Building technology isn’t enough of an excuse. That runway is short.

2017 was the year of crypto hype, 2018 a year of focused technical development, and 2019 is the year when sophisticated cryptocurrency companies saw the writing on the wall.

Entrepreneurs are facing the cold harsh truth that building a company on operational efficiency and cool technology alone is not enough, and that survival hinges on making money.

Build a business, or bust.

Smart cryptocurrency organizations have already begun operating like traditional businesses. As the crypto market matures, so does the requirement to understand customers, drivers of revenue, and measures of success.

Stocks are evaluated on fundamentals. Crypto isn’t a different standard.

Regardless of whether your business is Apple, Uber, a cryptocurrency, or a local pizzeria, fundamentals are a requirement.

There’s a reason the stock market reacts to fundamental data.

In January, Apple released its quarterly earnings report for Q1 2019. They noted that iPhone revenues were down 15% from the prior year, while revenue from all other products grew 19%. International sales accounted for 62% of the quarter’s revenue. They generated strong operating cash flow of $26.7 billion during the December quarter, set an all-time EPS record of $4.18, and returned over $13 billion to investors through dividends and share repurchases.

Business fundamentals.

Business fundamental impact the stock price. Which is why sophisticated businesses use them to clarify the health of their company.

To date, cryptocurrencies have been judged by two dominant factors: price and market cap. But that is a ‘cart before the horse’ scenario — — price and market cap should be an outcome, not an input.

In the days of the ICO bubble, the valuation of crypto companies was akin to the valuation of tulip bulbs, beanie babies, and rare baseball cards of the past. They were things that people bought in large volumes, driving them to absurd prices, not because they did anything useful or had any real value, but solely because people thought they could sell them for more money in the future.

While “North Star” metrics are different for every business, for the cryptocurrency industry to blossom, it will be critical for leading organizations to measure metrics that reflect actual business health rather than valuation by speculation.

Since the collapse of the ICO bubble, the blockchain industry has matured and institutionalized, yet the metrics used to assess the fundamental health of crypto projects, have not. In today’s market, price and market cap represent little more than token economics and market awareness. They don’t yet reflect a measure of the relative utility or use of a crypto business.

So, what should crypto organizations be tracking? We explore two key concepts.

Two Measurements Every Cryptocurrency Org Should Track

Money flows:

In a traditional business, it’s clear where your money comes from and where it goes. In crypto, tracking money flow is a challenge that creates an inability to manage capital. Some crypto firms believe that miners and investors are hoarding their token, thus creating liquidity problems and further deflating price expectations. Yet the analytics and evidence for these assumptions, has been significantly lacking in the crypto world.

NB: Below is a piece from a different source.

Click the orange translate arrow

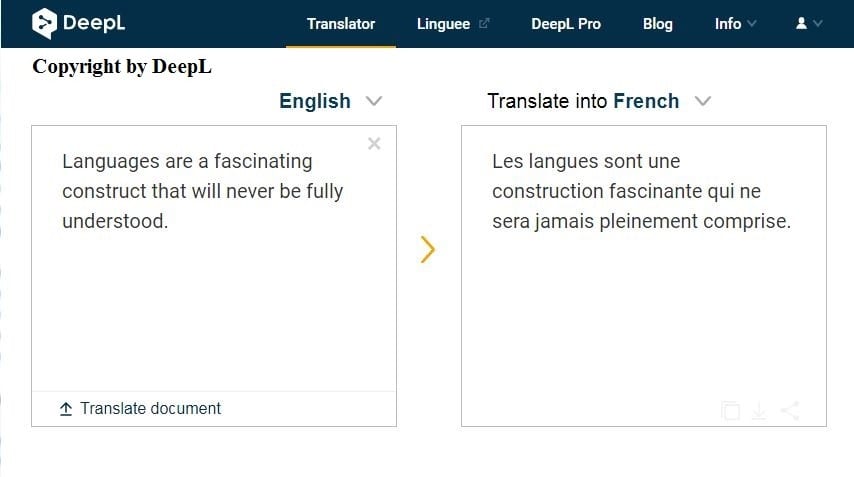pyautogui.click(x=428, y=249)
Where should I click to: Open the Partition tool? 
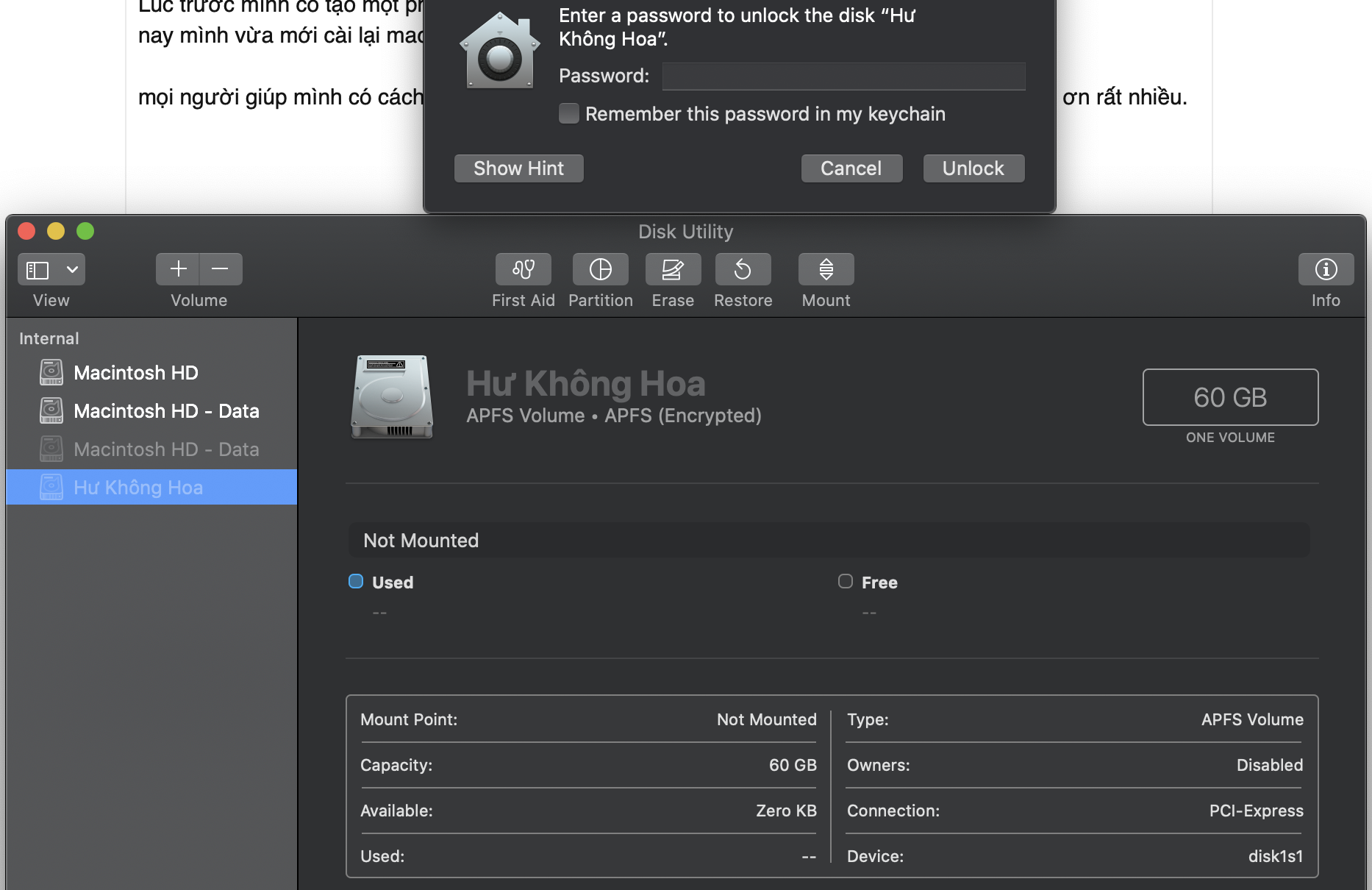[601, 269]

Crypto projects must be able to answer questions like — Where do block rewards go once they released? How does each stakeholder (speculator, holder, user) manage my token? Does the speculation on my token increase volatility?

Actual Customer Behaviors:

In a traditional business, days and weeks are spent analyzing customer behavior, acquisition, growth, and retention rates. In crypto, “customers” beyond pure speculators, miners, voters — real users of the token — need to be identified and understood in order for the entity to transition into a healthy business. After all, a healthy customer ecosystem will only empower a healthy speculation ecosystem.

For sophisticated cryptocurrency organizations, understanding these specific metrics can help guide both business and product decisions. They must go beyond price, market cap, and simple block explorers and querying services to understand how to grow their business.

To learn more about how Flipside enables crypto projects to grow their businesses by monitoring project health, tracking customer behaviors, and providing insights into how activities impact stakeholders and price, visit https://flipsidecrypto.com/crypto-projects and access your free analytics dashboard today.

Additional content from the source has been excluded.